Quantum Multiplication

I heard that the hardest math equation ever calculated on a quantum computer was 3 x 5. I don’t know how long ago that video was made, but I decided to try multiplying 3 x 5 myself.

It turns out to not be too difficult. With 3 × 5, multiplication is all AND gates and addition is all XOR gates.

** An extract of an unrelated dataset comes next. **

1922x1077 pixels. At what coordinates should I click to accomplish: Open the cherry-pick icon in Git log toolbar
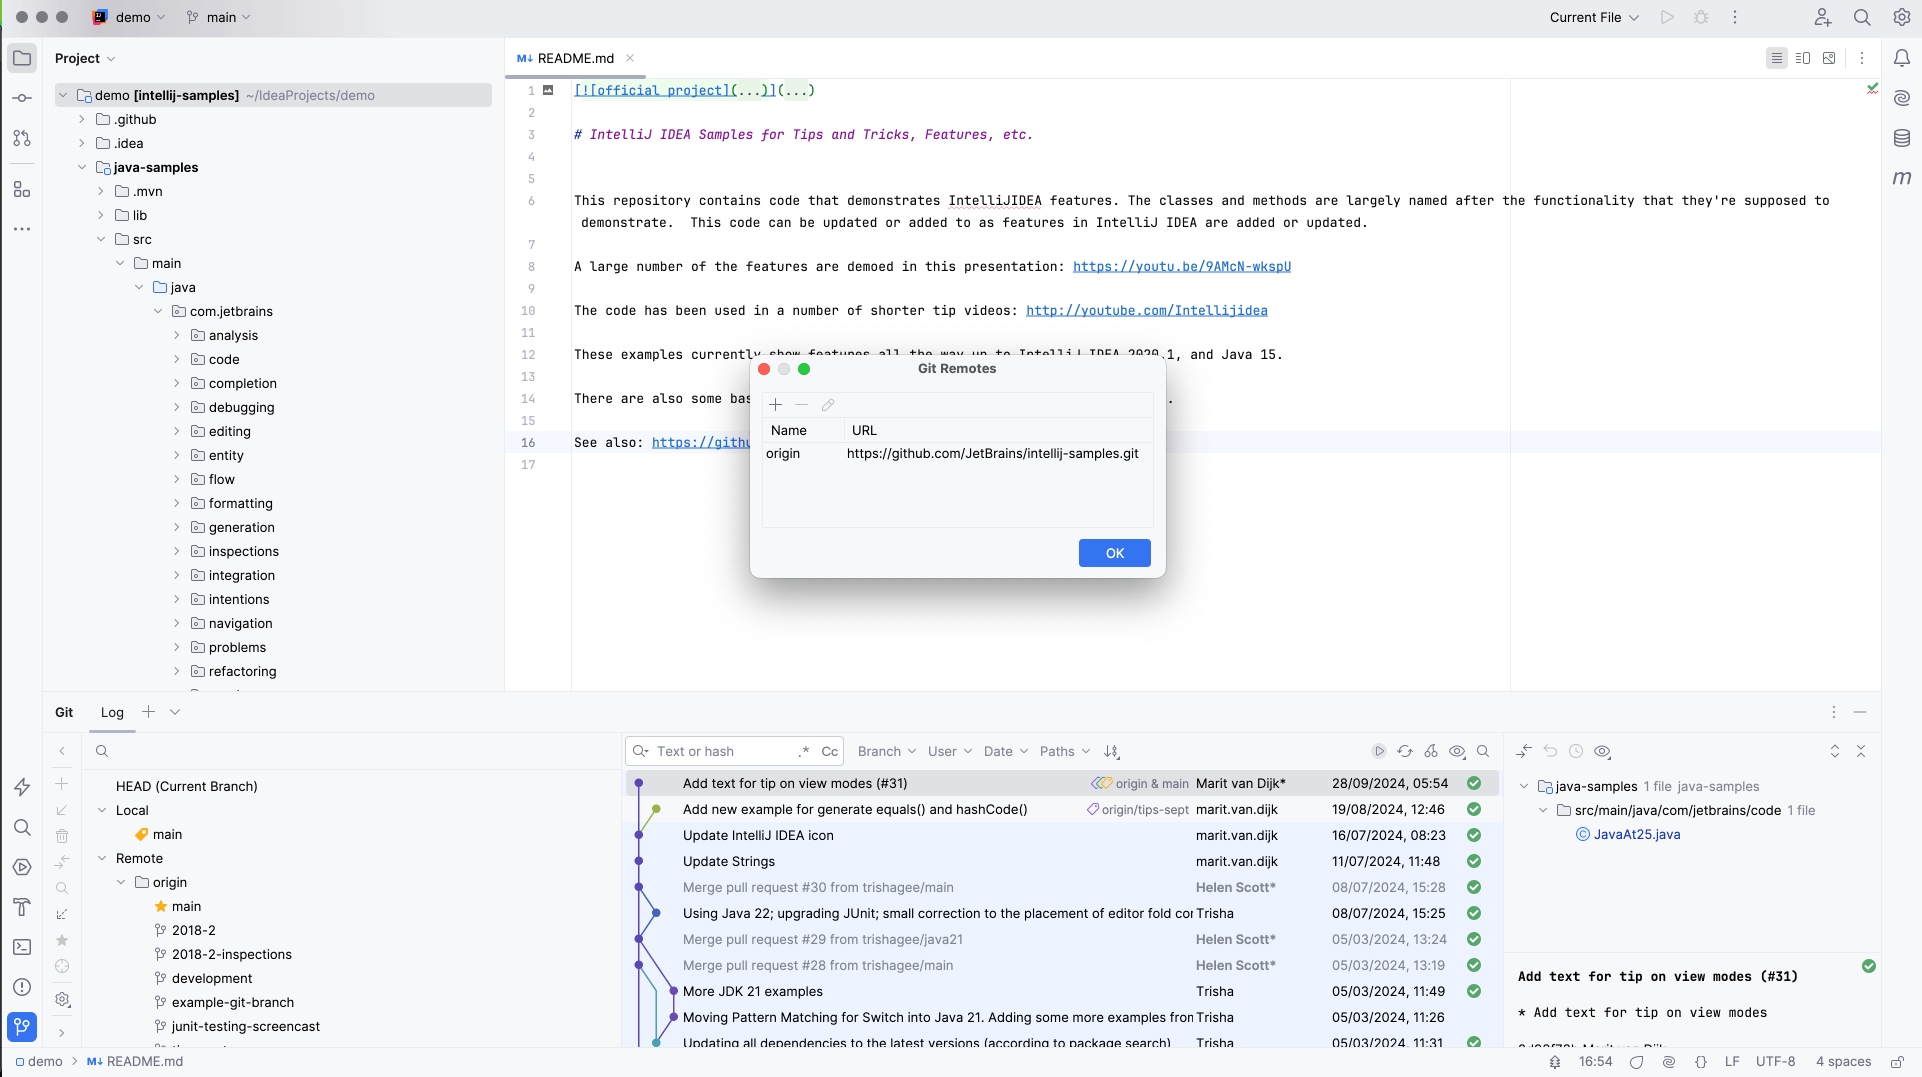tap(1430, 751)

Of particular note, no half adders or full adders are required to perform the addition; multiplying other numbers could require much more code and, more importantly, more quantum bits (qubits). As it is, I used 13 of the only 14 qubits available to me, leaving only 1 qubit to spare.

OPENQASM 2.0;
include "qelib1.inc";
qreg q[13];
creg c[4];
This initializes 13 quantum registers and 4 classical registers.

x q[0];
x q[1]; // 1st 2 qubits 11 (3)
x q[2];
x q[4]; // next 3 qubits 101 (5)
All qubits start at a ground state of 0; this changes 4 of the first 5 qubits to 1 so that I could use a binary 11 (digital 3) and a binary 101 (digital 5).

barrier q; // multiply
ccx q[2], q[0], q[5]; // LSQ
ccx q[2], q[1], q[6];
ccx q[3], q[0], q[7];
ccx q[3], q[1], q[8];
ccx q[4], q[0], q[9];
ccx q[4], q[1], q[10]; // MSQ
Multiplication is all AND gates: 1 x 1 = 1; all else is 0.

barrier q; // add
cx q[6], q[11];
cx q[7], q[11]; // 2nd digit
cx q[8], q[12];
cx q[9], q[12]; // 3rd digit
With 3 x 5, all addition can be done with simple XOR gates.

barrier q; // measure
measure q[5] -> c[0];
measure q[11] -> c[1];
measure q[12] -> c[2];
measure q[10] -> c[3];
This measures the appropriate qubits and sends the output to the classical registers for display as a histogram.

This is the graphical representation of the code. I finally figured out that I can download it as an image instead of trying to piece together screen captures. Green is NOT gates, purple is AND gates, blue is XOR gates, and red is measurements.

This is the result on a simulator. Since binary 1111 is digital 15, the result of multiplying 3 x 5 is a success.

Unfortunately, imperfect measurements and residual heat cause this on real hardware: every possible combination of zeroes and ones has some probability of being the result. Because quantum computing is still in its infancy, the correct answer has only a 2.563% chance of being the result.

Since I had one qubit to spare, and because it is possible to reset, recycle, and reuse qubits, I’m going to try something harder. I’m not sure yet what that will be, but I’m searching for ideas with practical value.